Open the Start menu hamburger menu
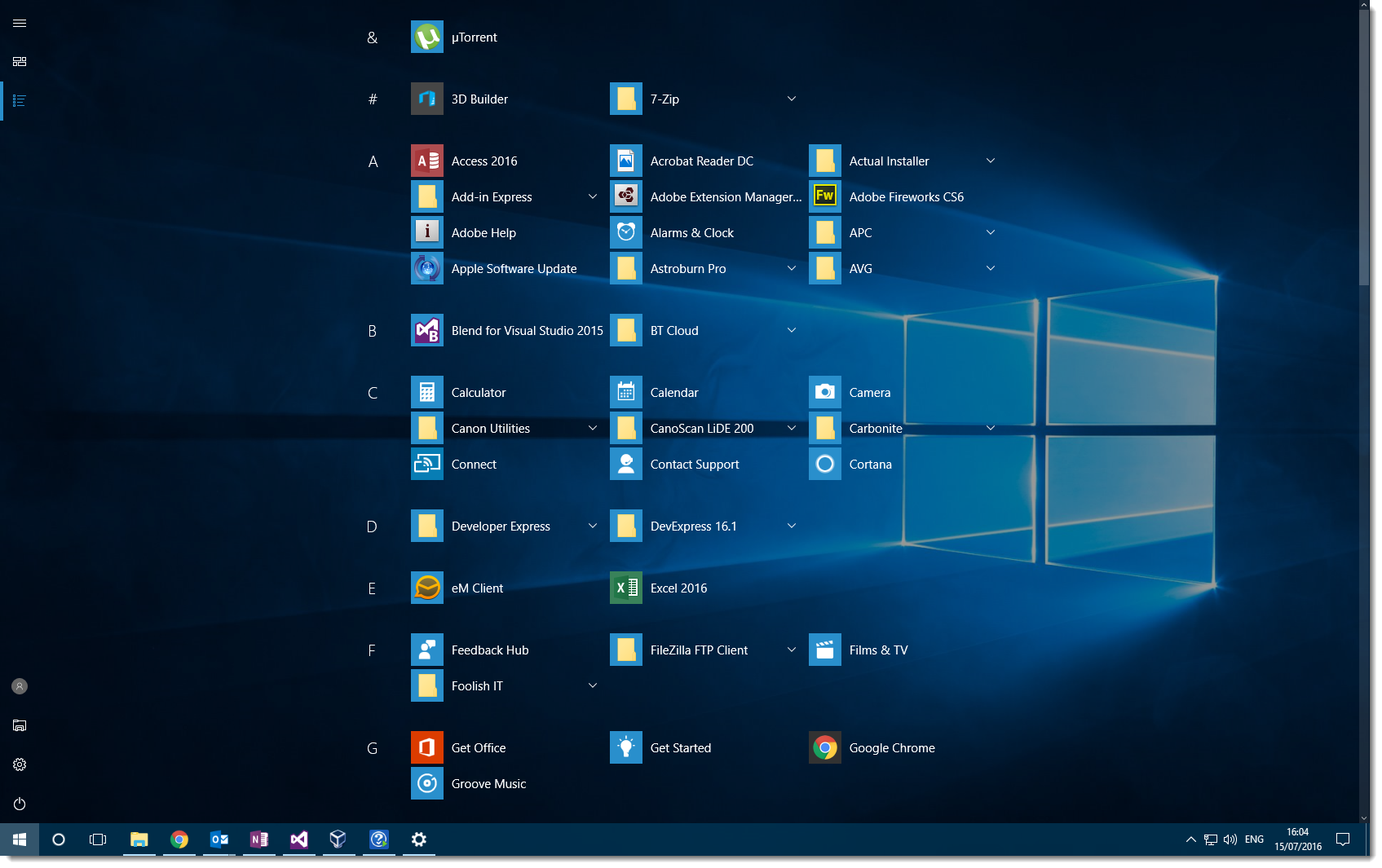 point(19,23)
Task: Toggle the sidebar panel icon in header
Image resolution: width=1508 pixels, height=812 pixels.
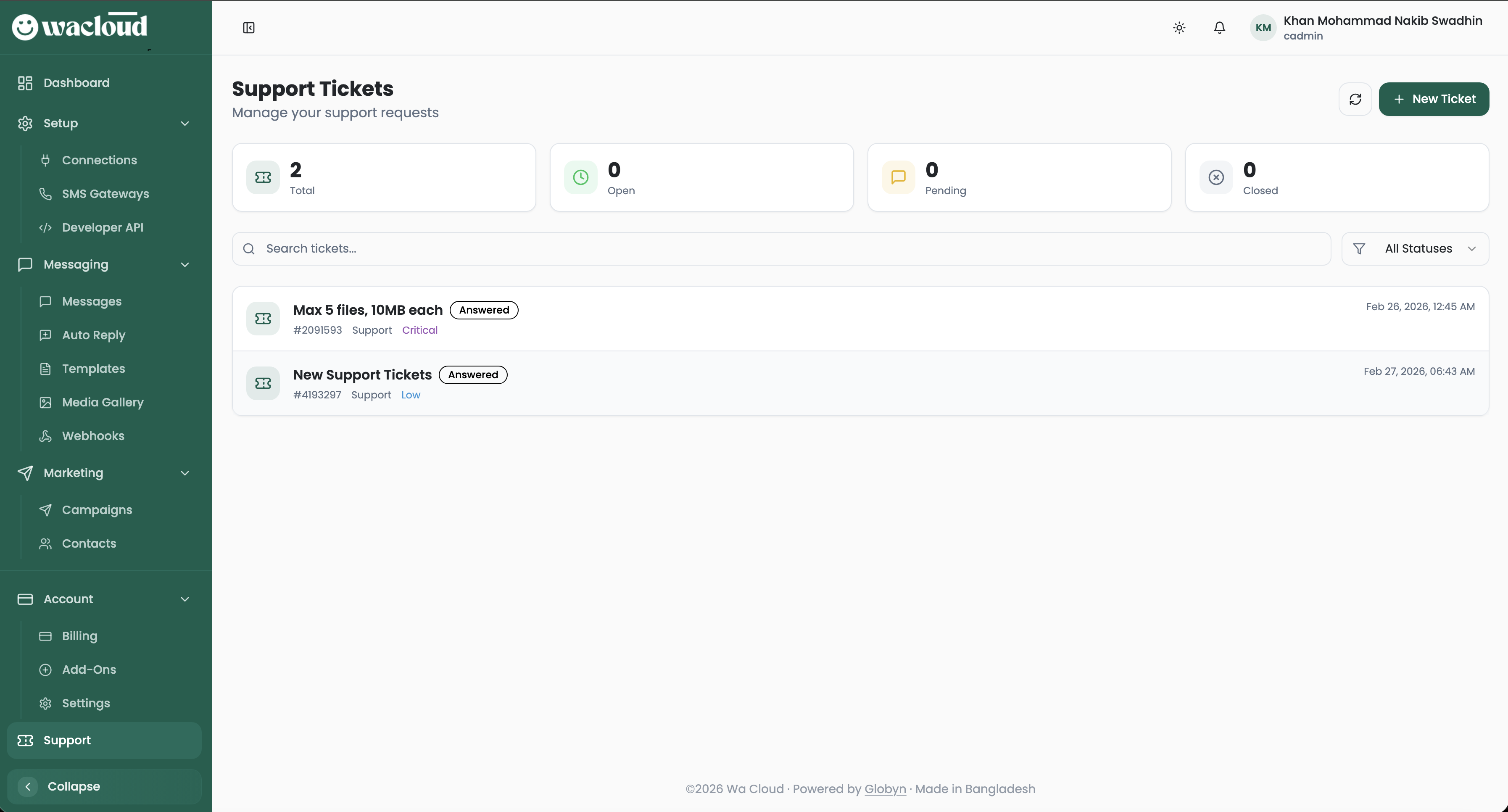Action: pyautogui.click(x=249, y=27)
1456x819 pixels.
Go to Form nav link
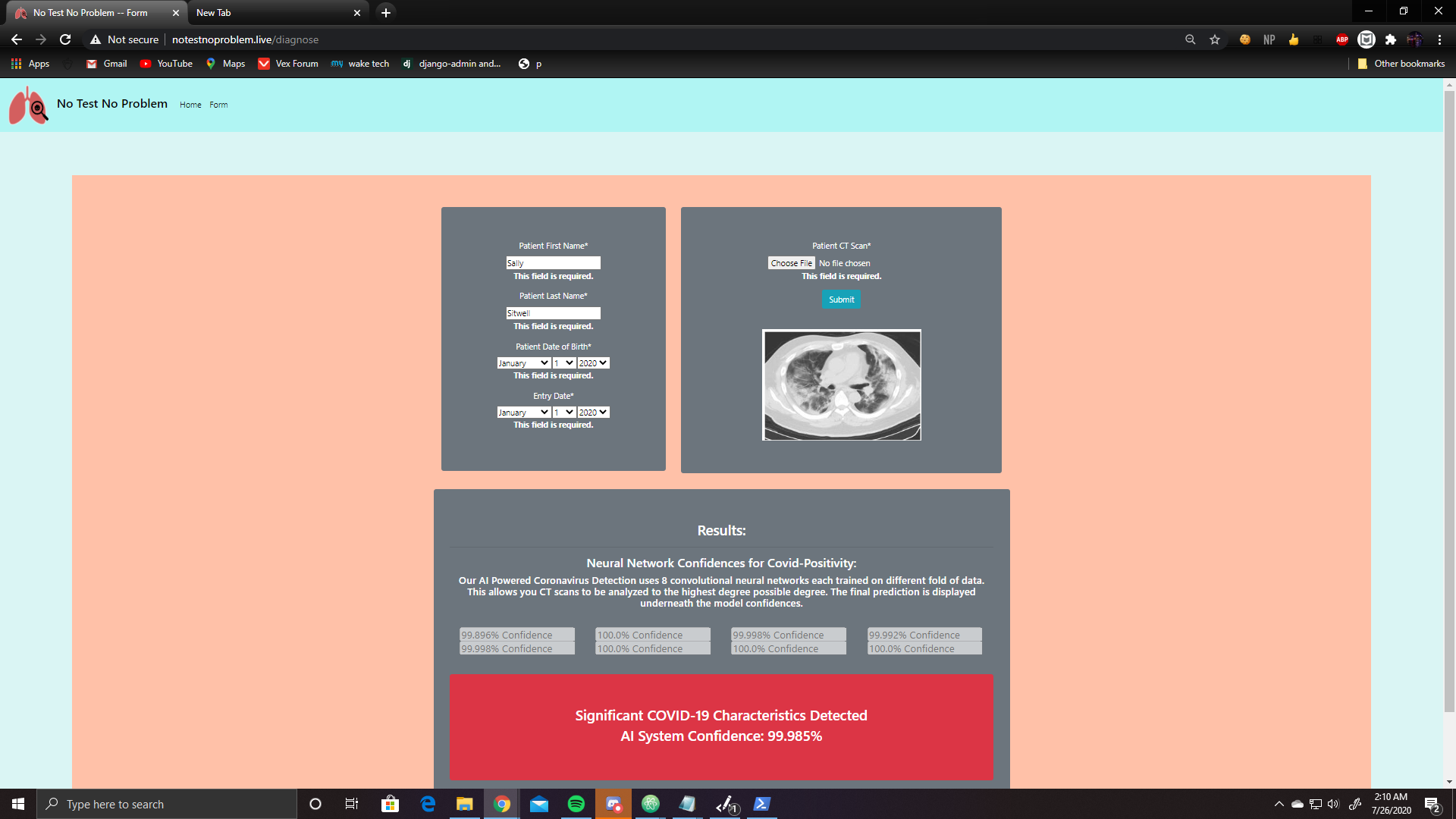click(218, 105)
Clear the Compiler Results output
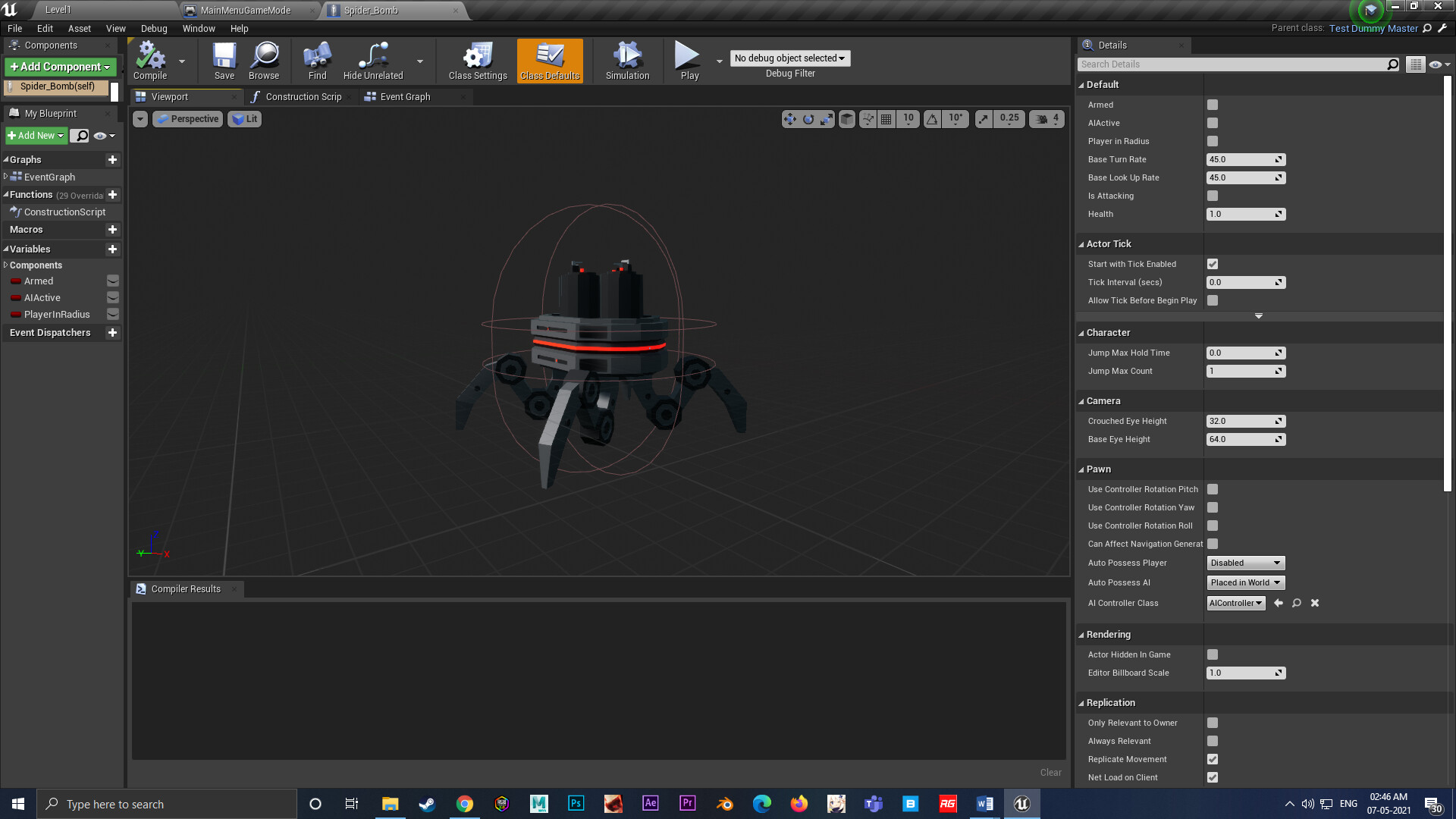Image resolution: width=1456 pixels, height=819 pixels. 1050,772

□ □ □

> [Exercise goal]: A word-for-word copy of the records is needed, one that contains no pictures.

> [Solution]:
Open the Start menu hamburger menu
 point(19,23)
Task: Toggle the sidebar panel icon in header
Image resolution: width=1508 pixels, height=812 pixels.
Action: pyautogui.click(x=249, y=27)
1456x819 pixels.
Go to Form nav link
click(218, 105)
Clear the Compiler Results output
Image resolution: width=1456 pixels, height=819 pixels. 1050,772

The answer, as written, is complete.